Hi there, internet. It’s me, your ancestor, print media.

I hope you’re doing well. I hear good things about the cellphones and whatnot. Not really my thing, but if you’re into it, then good for you. Me? Oh, you know, paper. Same as ever.

Maybe my timing is strange, but I just wanted to get in touch with you really quick to clear up a few things. You may have forgotten them, or maybe decided they don’t matter anymore, but yeah, they kind of do. So here’s this:

“To” means in the direction of. Or it precedes a verb as in, “to go,” or “to use the wrong spelling of to.” If you want to say “also” or “as well,” use “too.” The number is “two.”

“It’s” means “it is” or “it has.” It’s not its own possessive: that’s “its.” I know it seems counterintuitive and all, what with the other possessives like “Sally’s” or “Billy’s,” but you’re over 25 years old now, internet, and that’s old enough to know the difference.

If you need an easy trick to remember, just think “it’s lost its apostrophe,” which means “it has lost the apostrophe belonging to it.” If you don’t know what an apostrophe is, look it up on yourself.

You’ve done some pretty cool stuff, internet. Some pretty dopey stuff too—I guess that whole Innocence Of Muslims thing didn’t really pan out as being a wise decision—but you know, every time I go on you, it just seems like people care less and less about these little things. Not that I don’t also have my word counts, but maybe that’s the hazard of trying to distill life down to 140 characters. That’s not much room for complexity or, say, the commas one might otherwise put around an aside to signal its separation from the original thought and subject of the sentence.

Or, for that matter, the sentence.

No need to get defensive, I make plenty of mistakes too. It doesn’t take any extra characters to start a sentence with capital letters, though. That probably makes me sound old.

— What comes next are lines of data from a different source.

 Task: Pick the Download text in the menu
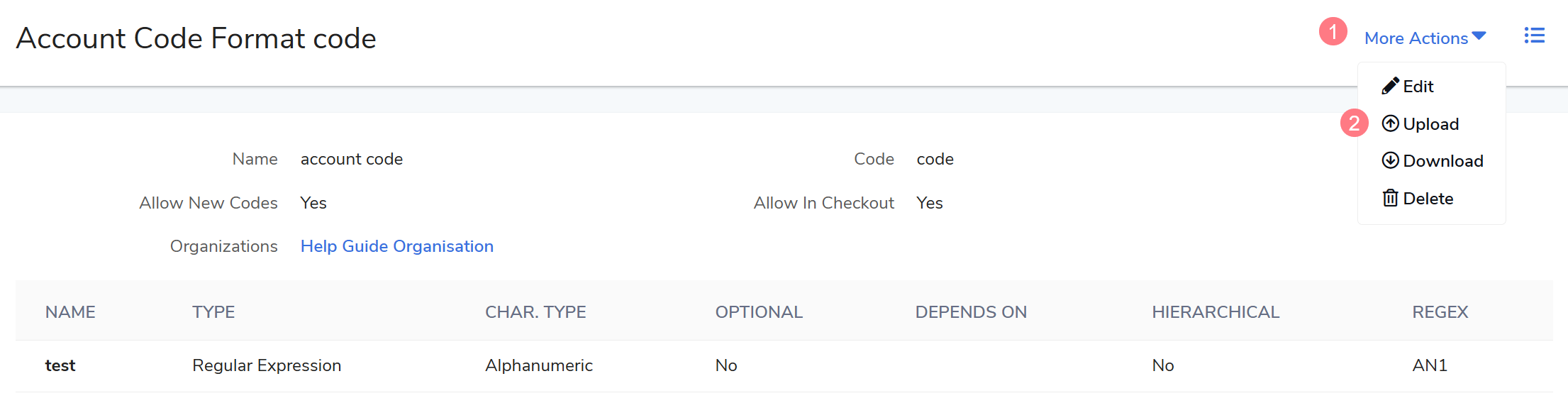1442,161
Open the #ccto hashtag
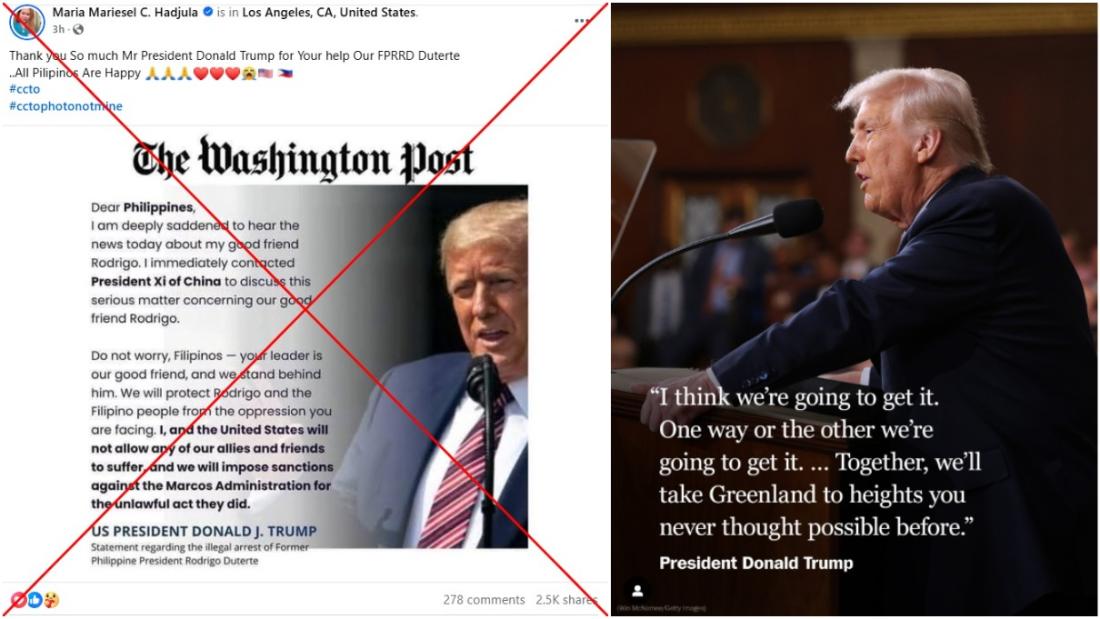Image resolution: width=1100 pixels, height=619 pixels. click(x=25, y=89)
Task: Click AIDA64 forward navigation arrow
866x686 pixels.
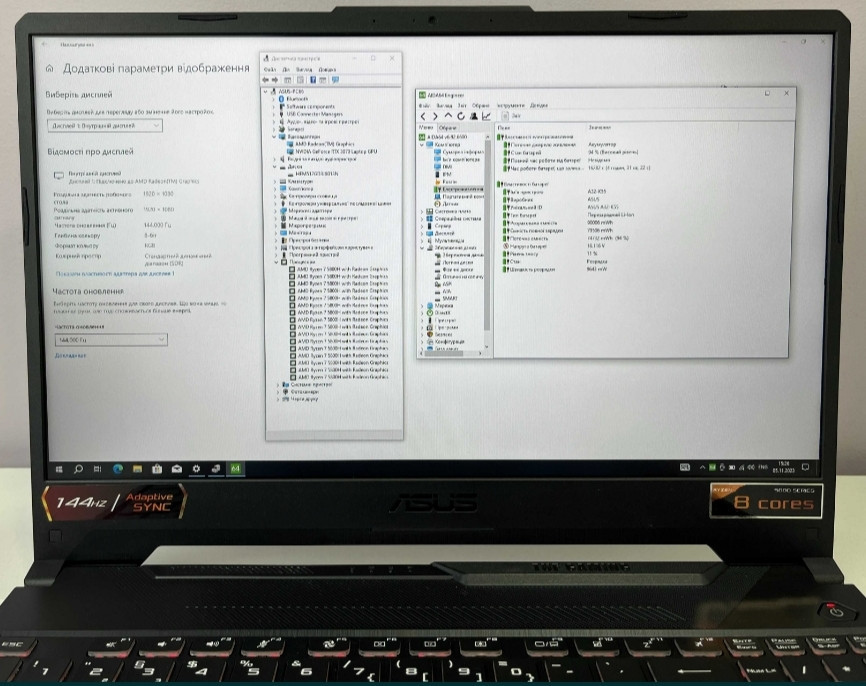Action: pos(436,116)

Well, I am old. Over 500 years old, if you want to go by movable type, which, no, is not the laptop keyboard you can take with you. It’s hand-carved blocks used in the first printing presses, and actually it goes back even farther than that. I had my wild early years too, but eventually, you want to settle down, stop making an ass out of yourself, and learn how to spell three-letter words. I guess it just comes with age.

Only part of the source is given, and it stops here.